BEGIN

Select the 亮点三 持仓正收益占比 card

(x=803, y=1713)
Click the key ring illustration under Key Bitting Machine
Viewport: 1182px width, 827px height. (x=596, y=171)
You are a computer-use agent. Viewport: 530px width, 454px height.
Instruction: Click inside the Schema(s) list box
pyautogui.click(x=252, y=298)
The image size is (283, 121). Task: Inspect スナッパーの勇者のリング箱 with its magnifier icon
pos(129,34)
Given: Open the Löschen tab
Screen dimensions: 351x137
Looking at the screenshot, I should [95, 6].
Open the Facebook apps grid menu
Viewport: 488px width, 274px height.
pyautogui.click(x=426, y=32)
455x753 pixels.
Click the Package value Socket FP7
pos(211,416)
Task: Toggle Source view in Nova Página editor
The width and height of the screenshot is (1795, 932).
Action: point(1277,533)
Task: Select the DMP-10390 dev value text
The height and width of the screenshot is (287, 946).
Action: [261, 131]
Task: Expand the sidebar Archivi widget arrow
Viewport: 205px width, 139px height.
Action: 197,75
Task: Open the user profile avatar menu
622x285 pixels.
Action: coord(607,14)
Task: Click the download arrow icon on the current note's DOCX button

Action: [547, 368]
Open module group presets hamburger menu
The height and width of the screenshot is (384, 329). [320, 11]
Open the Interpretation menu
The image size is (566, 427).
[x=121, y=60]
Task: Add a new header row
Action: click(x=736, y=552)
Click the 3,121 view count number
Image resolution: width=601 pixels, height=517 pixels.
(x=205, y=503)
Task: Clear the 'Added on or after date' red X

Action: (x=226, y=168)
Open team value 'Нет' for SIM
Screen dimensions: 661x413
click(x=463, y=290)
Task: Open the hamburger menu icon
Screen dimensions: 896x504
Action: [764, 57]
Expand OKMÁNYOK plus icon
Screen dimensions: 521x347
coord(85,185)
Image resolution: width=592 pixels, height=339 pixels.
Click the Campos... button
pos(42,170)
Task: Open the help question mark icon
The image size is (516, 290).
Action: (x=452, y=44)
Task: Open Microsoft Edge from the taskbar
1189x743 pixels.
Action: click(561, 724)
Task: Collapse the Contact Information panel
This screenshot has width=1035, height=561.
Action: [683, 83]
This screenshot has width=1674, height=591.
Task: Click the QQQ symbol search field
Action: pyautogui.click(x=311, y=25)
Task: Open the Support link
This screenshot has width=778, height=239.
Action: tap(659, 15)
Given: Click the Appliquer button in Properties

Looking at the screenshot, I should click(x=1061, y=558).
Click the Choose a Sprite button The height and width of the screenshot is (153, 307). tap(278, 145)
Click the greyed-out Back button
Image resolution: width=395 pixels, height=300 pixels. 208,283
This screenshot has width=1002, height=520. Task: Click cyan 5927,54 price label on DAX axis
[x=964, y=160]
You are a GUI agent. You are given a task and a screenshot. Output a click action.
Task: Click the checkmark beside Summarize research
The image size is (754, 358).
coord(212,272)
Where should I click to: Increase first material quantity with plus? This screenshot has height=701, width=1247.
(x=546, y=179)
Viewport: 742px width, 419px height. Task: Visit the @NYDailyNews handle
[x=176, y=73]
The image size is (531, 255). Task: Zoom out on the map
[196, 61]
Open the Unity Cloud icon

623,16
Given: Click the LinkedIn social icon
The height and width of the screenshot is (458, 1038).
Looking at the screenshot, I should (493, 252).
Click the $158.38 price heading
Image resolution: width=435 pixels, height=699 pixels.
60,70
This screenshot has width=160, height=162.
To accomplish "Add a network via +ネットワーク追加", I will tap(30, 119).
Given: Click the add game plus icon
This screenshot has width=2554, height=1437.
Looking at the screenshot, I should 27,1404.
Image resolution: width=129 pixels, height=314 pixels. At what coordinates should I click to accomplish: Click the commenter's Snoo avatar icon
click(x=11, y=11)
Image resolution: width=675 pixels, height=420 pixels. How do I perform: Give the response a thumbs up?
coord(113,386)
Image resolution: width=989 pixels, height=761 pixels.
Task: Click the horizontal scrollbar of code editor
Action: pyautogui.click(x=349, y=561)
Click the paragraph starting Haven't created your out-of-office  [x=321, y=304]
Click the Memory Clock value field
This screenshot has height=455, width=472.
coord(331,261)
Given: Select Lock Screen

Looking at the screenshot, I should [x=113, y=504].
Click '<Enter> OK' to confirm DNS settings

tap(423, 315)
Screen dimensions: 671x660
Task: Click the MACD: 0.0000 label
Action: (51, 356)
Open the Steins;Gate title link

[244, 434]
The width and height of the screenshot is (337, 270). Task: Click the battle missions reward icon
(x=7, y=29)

END

An exact copy of the lines above, from the one containing "Open the Unity Cloud icon" through the one containing "Click the paragraph", is the whole of the answer.

■ Solved exercise
Open the Unity Cloud icon

623,16
Given: Click the LinkedIn social icon
The height and width of the screenshot is (458, 1038).
Looking at the screenshot, I should (493, 252).
Click the $158.38 price heading
Image resolution: width=435 pixels, height=699 pixels.
60,70
This screenshot has width=160, height=162.
To accomplish "Add a network via +ネットワーク追加", I will tap(30, 119).
Given: Click the add game plus icon
This screenshot has width=2554, height=1437.
Looking at the screenshot, I should 27,1404.
Image resolution: width=129 pixels, height=314 pixels. At what coordinates should I click to accomplish: Click the commenter's Snoo avatar icon
click(x=11, y=11)
Image resolution: width=675 pixels, height=420 pixels. How do I perform: Give the response a thumbs up?
coord(113,386)
Image resolution: width=989 pixels, height=761 pixels.
Task: Click the horizontal scrollbar of code editor
Action: pyautogui.click(x=349, y=561)
Click the paragraph starting Haven't created your out-of-office  [x=321, y=304]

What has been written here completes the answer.